(Collection entries)
----

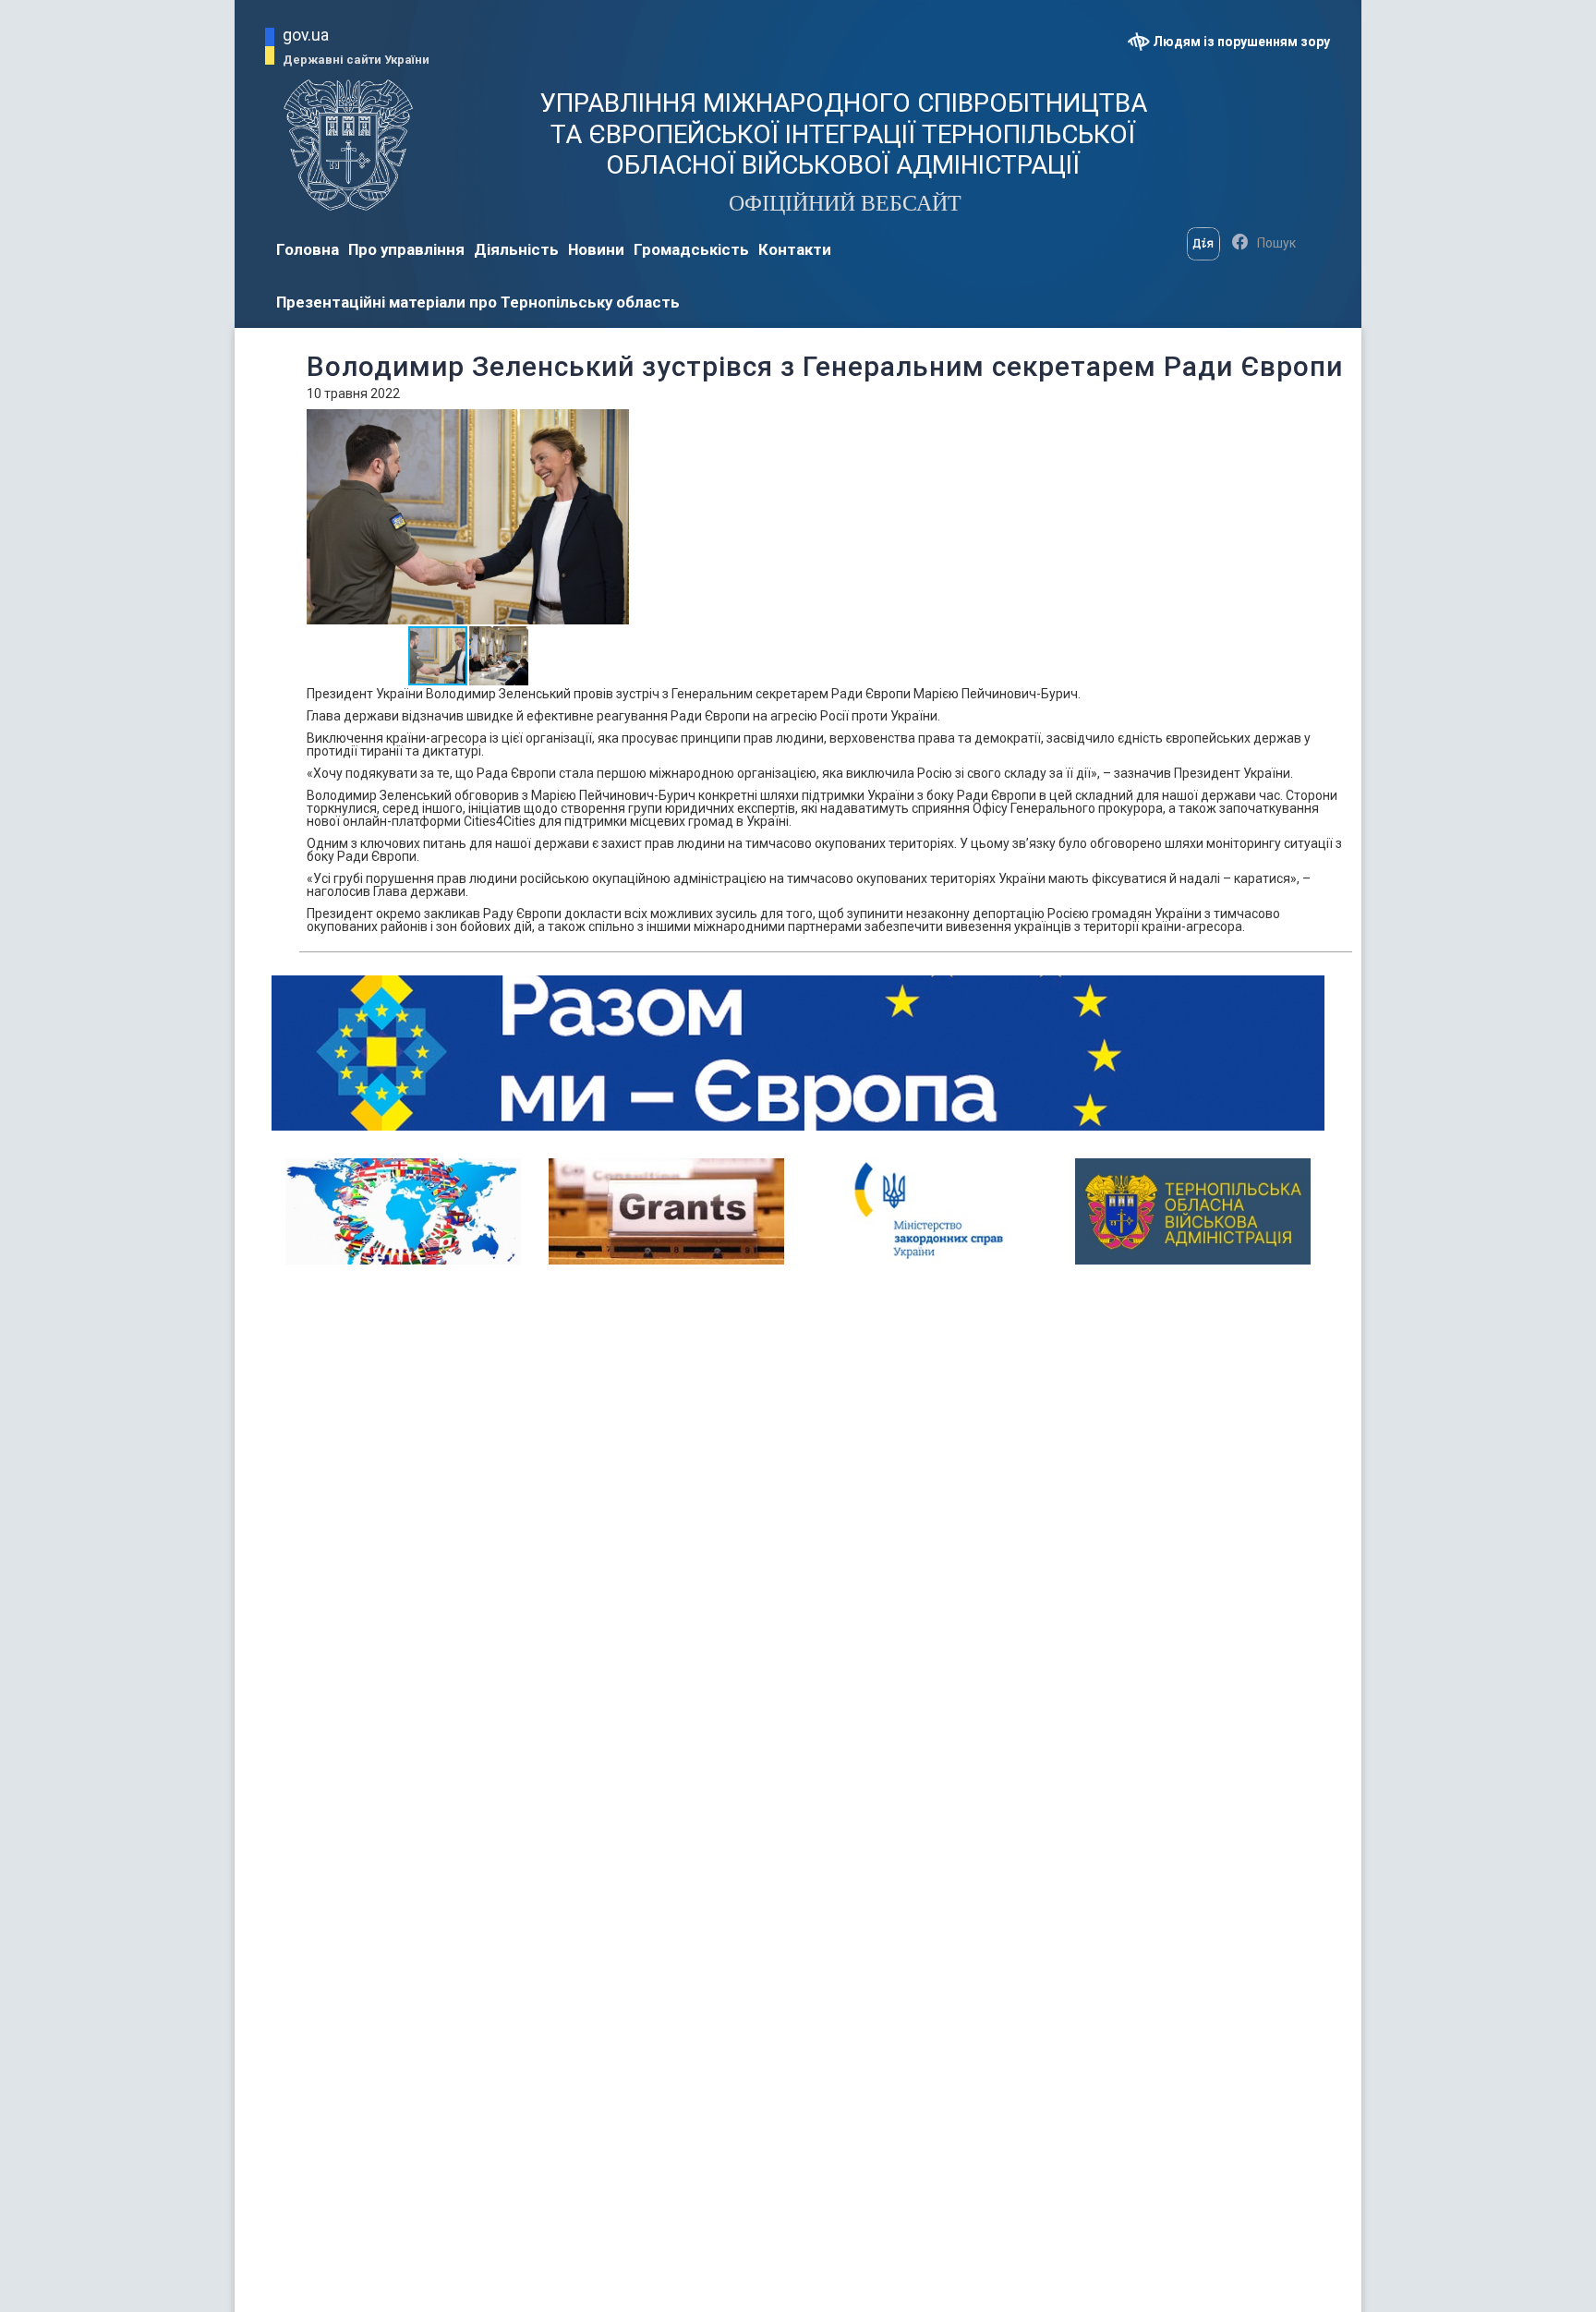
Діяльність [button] (516, 249)
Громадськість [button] (691, 249)
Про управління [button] (406, 249)
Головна (307, 249)
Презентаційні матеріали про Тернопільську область (478, 302)
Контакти (794, 249)
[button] (613, 426)
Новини (596, 249)
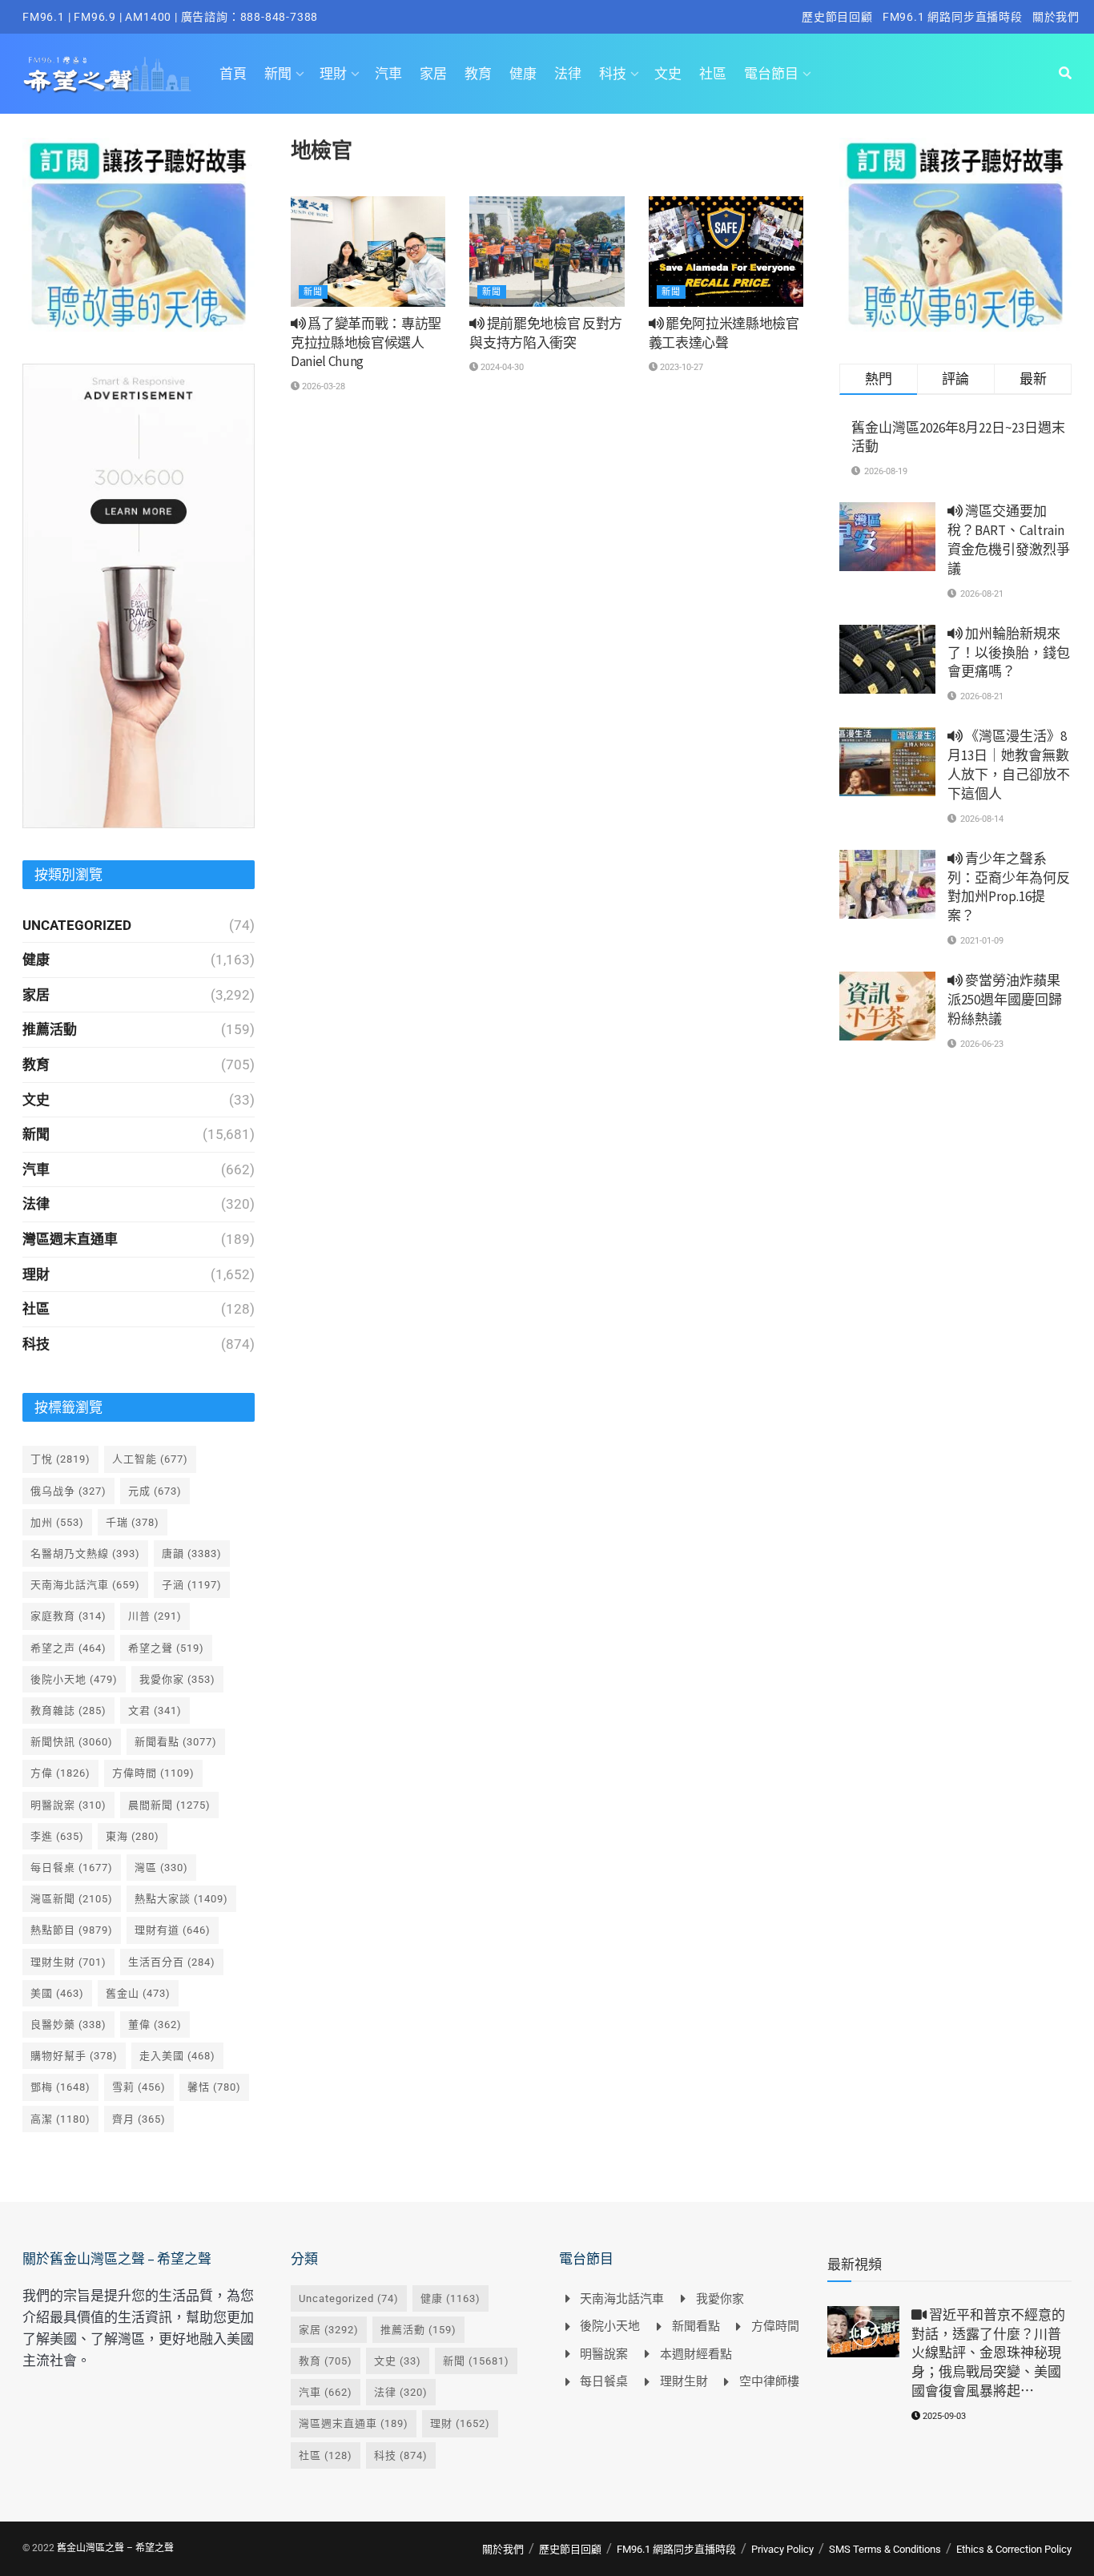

----

◆ **TASK DETAILS**:
The entries above are to be repeated exactly, except for any pictures.

◆ **YOUR SOLUTION**:
Діяльність [button] (516, 249)
Громадськість [button] (691, 249)
Про управління [button] (406, 249)
Головна (307, 249)
Презентаційні матеріали про Тернопільську область (478, 302)
Контакти (794, 249)
[button] (613, 426)
Новини (596, 249)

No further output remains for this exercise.